I'm using Jenny's example from homework 3 (Get the maximum and minimum of GDP per capita for all continents in a “tall” format).

For this next part lets remove Oceania from the dataset:

gDat <- droplevels(subset(gDat, continent != "Oceania"))
summary(gDat$continent)
##   Africa Americas     Asia   Europe 
##      624      300      396      360

Next lets apply Jenny's code with year and country added for so we have more to talk about:

gdpMaxMin <- ddply(gDat, ~continent, function(x) {
    gdpPercap <- range(x$gdpPercap)
    year <- x[x$gdpPercap == gdpPercap, ]$year
    return(data.frame(year, gdpPercap, stat = c("min", "max")))
})
htmlPrint(gdpMaxMin)
continent year gdpPercap stat
Africa 2002 241 min
Africa 1977 21951 max
Americas 2007 1202 min
Americas 2007 42952 max
Asia 1957 331 min
Asia 1952 113523 max
Europe 1952 974 min
Europe 2007 49357 max

Now to apply the actual visualiztion:

stripplot(gdpPercap ~ continent, gdpMaxMin, groups = year, auto.key = TRUE)
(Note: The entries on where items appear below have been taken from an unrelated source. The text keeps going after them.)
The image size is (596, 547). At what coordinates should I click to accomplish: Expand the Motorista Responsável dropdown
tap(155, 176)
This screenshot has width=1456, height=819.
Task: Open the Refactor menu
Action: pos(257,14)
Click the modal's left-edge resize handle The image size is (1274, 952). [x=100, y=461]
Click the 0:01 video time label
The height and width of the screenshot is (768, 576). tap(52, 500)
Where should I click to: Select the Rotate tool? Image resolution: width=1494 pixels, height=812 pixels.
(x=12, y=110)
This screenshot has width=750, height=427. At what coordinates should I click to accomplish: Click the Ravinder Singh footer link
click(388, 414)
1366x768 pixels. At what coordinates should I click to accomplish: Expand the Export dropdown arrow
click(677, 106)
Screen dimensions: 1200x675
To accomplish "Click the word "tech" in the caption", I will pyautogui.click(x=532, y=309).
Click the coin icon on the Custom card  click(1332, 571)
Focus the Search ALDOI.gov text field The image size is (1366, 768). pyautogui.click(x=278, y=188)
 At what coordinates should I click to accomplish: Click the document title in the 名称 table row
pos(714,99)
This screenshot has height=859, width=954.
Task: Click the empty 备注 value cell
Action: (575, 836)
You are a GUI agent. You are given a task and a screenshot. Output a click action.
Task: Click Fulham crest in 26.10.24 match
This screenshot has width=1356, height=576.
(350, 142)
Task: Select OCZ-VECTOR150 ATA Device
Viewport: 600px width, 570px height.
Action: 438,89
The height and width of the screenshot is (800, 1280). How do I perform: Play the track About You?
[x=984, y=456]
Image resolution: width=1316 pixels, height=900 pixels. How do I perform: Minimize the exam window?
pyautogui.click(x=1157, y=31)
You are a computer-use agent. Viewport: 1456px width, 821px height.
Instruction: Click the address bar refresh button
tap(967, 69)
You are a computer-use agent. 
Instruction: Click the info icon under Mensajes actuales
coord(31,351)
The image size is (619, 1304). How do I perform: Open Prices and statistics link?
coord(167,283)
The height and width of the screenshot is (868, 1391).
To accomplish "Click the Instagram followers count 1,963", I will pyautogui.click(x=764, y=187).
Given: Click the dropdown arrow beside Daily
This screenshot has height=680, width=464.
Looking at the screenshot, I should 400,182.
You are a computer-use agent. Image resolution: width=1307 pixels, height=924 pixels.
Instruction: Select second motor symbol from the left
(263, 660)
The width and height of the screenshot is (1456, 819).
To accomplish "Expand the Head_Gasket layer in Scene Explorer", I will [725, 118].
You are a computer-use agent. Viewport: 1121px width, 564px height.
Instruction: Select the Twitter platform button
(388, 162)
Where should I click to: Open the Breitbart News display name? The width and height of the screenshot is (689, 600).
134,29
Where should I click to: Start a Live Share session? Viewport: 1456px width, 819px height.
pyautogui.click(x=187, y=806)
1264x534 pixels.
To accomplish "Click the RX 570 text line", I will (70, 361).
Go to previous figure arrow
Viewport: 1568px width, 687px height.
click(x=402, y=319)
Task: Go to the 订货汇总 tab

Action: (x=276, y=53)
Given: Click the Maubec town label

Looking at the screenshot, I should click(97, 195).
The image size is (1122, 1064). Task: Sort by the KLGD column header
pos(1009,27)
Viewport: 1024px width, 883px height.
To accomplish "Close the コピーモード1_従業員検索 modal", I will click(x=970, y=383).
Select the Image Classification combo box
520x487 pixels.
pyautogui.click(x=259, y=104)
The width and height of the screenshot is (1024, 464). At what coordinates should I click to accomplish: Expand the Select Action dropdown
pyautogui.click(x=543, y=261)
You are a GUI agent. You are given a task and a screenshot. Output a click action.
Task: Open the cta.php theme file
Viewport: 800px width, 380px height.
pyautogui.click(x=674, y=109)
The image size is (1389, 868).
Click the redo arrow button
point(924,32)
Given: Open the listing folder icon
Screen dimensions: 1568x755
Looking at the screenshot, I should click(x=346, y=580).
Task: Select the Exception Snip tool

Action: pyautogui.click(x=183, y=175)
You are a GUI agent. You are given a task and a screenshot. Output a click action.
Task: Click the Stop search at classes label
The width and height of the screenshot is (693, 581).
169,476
plot of chunk unnamed-chunk-6

Each point is a year as well as a location. It is striking to see how rich Asia's richest country in 1952 even compared to today's (2007) riches countries standards. Quite striking also is how some of the more recent dates (2007, 2002) for Africa and America's are also the poorest since 1952.